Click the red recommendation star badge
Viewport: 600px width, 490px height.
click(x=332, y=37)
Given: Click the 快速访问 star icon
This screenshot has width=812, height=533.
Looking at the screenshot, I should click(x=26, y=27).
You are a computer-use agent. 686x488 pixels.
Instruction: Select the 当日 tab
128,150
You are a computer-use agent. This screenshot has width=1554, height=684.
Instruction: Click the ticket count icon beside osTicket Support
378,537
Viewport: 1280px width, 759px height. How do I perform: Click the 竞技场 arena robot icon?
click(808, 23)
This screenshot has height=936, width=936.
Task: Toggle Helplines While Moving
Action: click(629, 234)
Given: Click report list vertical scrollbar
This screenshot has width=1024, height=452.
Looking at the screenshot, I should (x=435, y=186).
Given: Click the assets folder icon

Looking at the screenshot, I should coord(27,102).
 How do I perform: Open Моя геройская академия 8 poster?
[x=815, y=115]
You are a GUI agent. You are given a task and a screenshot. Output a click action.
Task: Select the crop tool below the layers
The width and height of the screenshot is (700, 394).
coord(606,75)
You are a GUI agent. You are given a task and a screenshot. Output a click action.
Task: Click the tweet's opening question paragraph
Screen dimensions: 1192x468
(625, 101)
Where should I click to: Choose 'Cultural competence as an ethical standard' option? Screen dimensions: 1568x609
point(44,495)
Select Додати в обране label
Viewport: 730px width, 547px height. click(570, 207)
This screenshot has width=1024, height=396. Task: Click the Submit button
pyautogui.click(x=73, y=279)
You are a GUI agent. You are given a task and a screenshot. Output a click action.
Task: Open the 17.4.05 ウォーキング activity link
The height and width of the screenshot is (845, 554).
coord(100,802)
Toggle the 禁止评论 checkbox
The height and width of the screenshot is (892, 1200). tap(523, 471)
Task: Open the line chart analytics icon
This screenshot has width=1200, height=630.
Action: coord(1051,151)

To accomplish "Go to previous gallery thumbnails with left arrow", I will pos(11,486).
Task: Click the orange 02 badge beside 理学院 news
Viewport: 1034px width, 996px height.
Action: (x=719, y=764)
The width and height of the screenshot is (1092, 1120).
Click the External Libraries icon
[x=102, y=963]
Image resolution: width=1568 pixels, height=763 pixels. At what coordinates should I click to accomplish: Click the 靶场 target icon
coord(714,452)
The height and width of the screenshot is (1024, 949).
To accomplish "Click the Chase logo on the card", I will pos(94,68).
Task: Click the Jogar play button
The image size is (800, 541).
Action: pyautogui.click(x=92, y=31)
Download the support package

• • • • •

Task details
Copy, without any change, the lines above from the one containing "The width and height of the screenshot is (1092, 1120)." to the end, both ends included. Add nothing else.

Written answer
The width and height of the screenshot is (1092, 1120).
Click the External Libraries icon
[x=102, y=963]
Image resolution: width=1568 pixels, height=763 pixels. At what coordinates should I click to accomplish: Click the 靶场 target icon
coord(714,452)
The height and width of the screenshot is (1024, 949).
To accomplish "Click the Chase logo on the card", I will pos(94,68).
Task: Click the Jogar play button
The image size is (800, 541).
Action: pyautogui.click(x=92, y=31)
Download the support package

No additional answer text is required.